### Activity
Please write out exactly the lines of the data below from the line holding "You are a computer-use" through the line holding "910x478 pixels.", and leave out the rest.
** Opening Data for review block **
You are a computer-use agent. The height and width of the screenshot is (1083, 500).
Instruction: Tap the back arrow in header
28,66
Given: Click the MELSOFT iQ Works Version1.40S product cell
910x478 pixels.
** Closing Data for review block **
** Opening Data for review block **
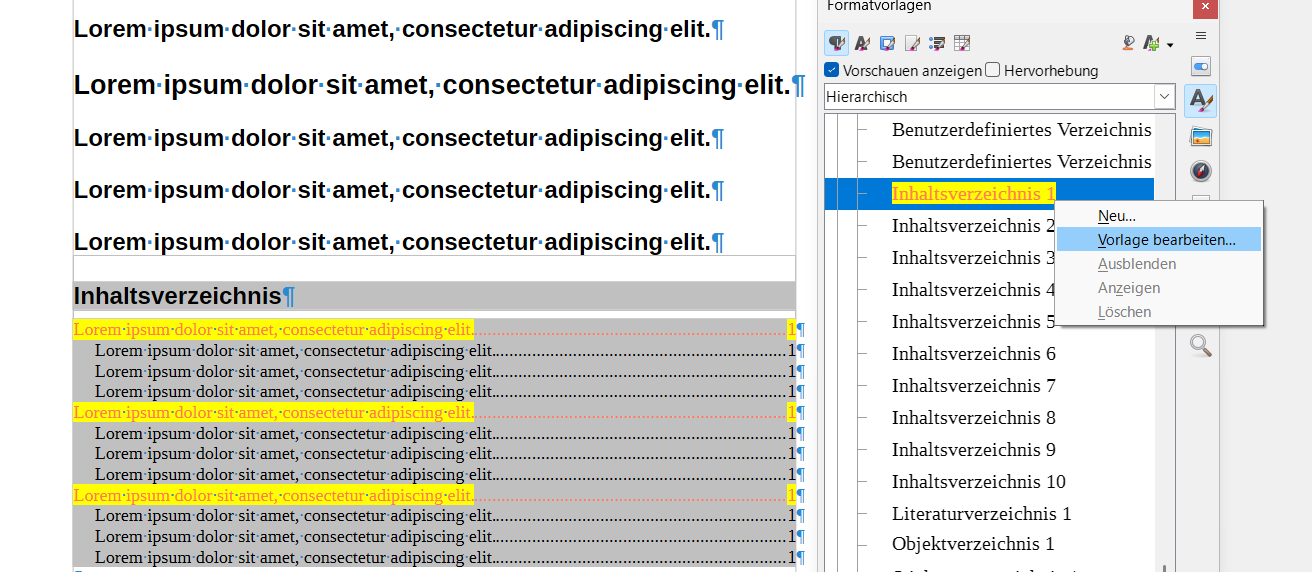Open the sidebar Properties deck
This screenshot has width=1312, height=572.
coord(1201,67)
** Closing Data for review block **
### Written response
You are a computer-use agent. The height and width of the screenshot is (1083, 500).
Instruction: Tap the back arrow in header
28,66
Given: Click the MELSOFT iQ Works Version1.40S product cell
910x478 pixels.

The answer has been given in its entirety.